When its just incrementing a single value, it seems to be working but when I add more real world code, child kernels do not finish before the parent kernel finishes.
I tried clFinish() for on-device queue, it returned invalid queue error.
Then tried clenqueuemarkerwithwaitlist(to connect the host queue with device queue so both finish before reading result buffers) which returned same error again.
Then realized documentation says there are for host queues.
How can I wait for an on-device queue?
My intention is to finish all device side queues before buffer read commands start. It doesn’t matter if child kernel starts after parent kernel or at the same time. I just want to make child-kernel data-array adjustments visible on host queue so when I call clFinish on that host queue, memory will be consistent.

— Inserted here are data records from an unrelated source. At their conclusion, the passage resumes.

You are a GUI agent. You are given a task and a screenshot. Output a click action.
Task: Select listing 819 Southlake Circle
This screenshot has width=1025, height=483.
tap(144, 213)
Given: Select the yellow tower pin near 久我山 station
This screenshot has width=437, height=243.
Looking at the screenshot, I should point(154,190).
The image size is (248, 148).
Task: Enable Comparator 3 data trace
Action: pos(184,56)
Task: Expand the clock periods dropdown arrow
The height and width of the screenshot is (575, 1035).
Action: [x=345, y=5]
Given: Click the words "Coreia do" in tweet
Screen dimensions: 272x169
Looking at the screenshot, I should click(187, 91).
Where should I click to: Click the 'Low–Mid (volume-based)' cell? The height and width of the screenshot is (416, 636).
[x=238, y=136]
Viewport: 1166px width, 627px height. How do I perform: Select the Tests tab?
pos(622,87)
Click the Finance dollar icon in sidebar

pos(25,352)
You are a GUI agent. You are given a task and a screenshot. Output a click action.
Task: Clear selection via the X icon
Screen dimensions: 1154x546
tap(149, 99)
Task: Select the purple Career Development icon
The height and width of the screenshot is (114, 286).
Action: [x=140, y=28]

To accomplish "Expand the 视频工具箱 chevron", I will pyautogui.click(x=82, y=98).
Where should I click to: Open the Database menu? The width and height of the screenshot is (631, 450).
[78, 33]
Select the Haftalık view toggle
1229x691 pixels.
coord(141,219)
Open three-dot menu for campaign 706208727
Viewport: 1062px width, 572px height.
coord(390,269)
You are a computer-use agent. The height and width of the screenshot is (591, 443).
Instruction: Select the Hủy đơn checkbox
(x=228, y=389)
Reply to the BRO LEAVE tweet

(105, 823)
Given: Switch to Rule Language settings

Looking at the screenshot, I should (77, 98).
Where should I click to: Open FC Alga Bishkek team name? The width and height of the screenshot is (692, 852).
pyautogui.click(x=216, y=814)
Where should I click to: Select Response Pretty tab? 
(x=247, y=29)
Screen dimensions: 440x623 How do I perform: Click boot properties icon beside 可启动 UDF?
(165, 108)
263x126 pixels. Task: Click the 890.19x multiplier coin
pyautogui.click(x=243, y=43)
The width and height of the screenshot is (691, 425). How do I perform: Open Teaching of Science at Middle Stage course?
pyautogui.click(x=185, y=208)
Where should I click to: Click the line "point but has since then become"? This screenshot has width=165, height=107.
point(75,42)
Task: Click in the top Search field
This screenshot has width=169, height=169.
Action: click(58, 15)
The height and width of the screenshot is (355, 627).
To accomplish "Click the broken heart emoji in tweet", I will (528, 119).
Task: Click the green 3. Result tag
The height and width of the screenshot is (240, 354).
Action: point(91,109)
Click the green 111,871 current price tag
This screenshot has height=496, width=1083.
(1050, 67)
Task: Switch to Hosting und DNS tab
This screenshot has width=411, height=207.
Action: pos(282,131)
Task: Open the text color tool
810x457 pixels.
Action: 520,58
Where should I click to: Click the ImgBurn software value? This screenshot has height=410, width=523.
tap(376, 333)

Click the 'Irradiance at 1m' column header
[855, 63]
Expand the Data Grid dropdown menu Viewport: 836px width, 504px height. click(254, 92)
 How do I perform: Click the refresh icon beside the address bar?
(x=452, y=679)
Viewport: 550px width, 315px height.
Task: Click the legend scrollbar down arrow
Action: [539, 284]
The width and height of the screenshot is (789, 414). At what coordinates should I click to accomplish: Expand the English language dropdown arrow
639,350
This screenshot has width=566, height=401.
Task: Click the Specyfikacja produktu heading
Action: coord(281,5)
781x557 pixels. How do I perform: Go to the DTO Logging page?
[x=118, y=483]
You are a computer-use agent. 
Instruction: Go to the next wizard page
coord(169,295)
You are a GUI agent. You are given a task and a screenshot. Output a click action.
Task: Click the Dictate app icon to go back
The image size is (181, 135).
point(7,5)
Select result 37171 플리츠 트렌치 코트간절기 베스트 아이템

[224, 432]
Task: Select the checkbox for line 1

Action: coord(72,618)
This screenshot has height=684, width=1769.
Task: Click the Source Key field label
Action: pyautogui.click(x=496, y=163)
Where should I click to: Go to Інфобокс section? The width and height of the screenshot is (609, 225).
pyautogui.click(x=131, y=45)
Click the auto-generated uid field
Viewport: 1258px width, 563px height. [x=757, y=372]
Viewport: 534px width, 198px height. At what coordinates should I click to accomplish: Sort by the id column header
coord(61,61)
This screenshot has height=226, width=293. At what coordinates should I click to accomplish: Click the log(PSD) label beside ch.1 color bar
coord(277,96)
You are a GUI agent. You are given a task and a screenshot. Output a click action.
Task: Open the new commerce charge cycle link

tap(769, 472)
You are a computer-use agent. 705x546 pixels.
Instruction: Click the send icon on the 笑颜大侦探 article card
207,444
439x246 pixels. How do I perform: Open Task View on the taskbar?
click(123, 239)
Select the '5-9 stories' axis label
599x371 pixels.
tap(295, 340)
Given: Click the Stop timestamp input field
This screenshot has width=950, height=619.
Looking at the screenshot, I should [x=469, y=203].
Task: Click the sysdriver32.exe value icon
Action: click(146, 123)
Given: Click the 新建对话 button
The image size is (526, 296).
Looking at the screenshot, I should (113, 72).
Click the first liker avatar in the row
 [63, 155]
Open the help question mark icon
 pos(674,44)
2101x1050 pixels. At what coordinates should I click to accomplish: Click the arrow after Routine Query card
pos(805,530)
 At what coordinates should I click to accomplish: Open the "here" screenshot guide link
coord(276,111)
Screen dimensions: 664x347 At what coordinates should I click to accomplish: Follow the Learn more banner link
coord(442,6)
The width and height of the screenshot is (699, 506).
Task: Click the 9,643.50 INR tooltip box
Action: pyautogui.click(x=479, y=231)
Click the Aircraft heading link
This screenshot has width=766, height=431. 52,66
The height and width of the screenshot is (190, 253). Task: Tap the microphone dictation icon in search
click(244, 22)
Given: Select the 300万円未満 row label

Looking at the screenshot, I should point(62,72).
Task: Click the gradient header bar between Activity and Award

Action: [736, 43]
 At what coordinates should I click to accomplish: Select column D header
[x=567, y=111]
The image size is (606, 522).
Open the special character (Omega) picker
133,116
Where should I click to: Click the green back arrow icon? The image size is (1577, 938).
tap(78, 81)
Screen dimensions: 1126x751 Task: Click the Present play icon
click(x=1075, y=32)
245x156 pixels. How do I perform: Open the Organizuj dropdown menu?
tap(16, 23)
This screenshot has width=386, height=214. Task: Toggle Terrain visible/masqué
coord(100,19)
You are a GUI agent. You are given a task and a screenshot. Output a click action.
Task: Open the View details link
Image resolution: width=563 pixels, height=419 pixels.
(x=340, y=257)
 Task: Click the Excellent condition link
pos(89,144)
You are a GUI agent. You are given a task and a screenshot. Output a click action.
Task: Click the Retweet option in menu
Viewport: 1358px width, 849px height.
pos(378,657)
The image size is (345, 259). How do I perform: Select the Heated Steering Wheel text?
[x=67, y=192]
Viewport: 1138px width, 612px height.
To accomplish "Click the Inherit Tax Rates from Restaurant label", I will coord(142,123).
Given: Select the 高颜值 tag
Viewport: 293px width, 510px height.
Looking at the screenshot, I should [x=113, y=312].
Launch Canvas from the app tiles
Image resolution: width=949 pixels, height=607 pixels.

A working(or fooling me as if its working) example:
__kernel void testDynamic(__global int *data)
{
int id=get_global_id(0);
atomic_add(&data[1],2);
}
__kernel void test(__global int * data)
{
int id=get_global_id(0);
atomic_add(&data[0],2);
if (id == 0) {
queue_t q = get_default_queue();
ndrange_t ndrange = ndrange_1D(1,1);
void (^my_block_A)(void) = ^{
testDynamic(data);};
enqueue_kernel(q, CLK_ENQUEUE_FLAGS_WAIT_KERNEL,
ndrange,
my_block_A);
}
}
a non-working example:
__kernel void test( __global float *xyz,__global float *xyzn,__global float *xyzo,__global float * arguments)
{
int threadId=get_global_id(0);
float dx=xyz[threadId*3]-arguments[2];float dy=xyz[threadId*3+1]-arguments[3];float t=arguments[1];
float ctr=arguments[0];float wave=0.02f*ctr*sin(40.0f*t+100.0f*sqrt(dx*dx+dy*dy));
xyzo[threadId*3]=xyz[threadId*3]+xyzn[threadId*3]*wave; // wave equation for all surface vertices
xyzo[threadId*3+1]=xyz[threadId*3+1]+xyzn[threadId*3+1]*wave; // wave equation for all surface vertices
xyzo[threadId*3+2]=xyz[threadId*3+2]+xyzn[threadId*3+2]*wave; // wave equation for all surface vertices
}
__kernel void waveEquation( __global float *xyz,__global float *xyzn,__global float *xyzo,__global float * arguments)
{
int threadId=get_global_id(0);
if(threadId<arguments[4])
{
queue_t q = get_default_queue();
ndrange_t ndrange = ndrange_1D(threadId,1,1);
void (^my_block_A)(void) = ^{test(xyz,xyzn,xyzo,arguments);};
enqueue_kernel(q, CLK_ENQUEUE_FLAGS_NO_WAIT,ndrange,my_block_A);
}
}
above code not only malfunctioning but also randomly malfunctioning for the first 1000-2000 workitems (some of them can actually update their data before host synchronizes on data).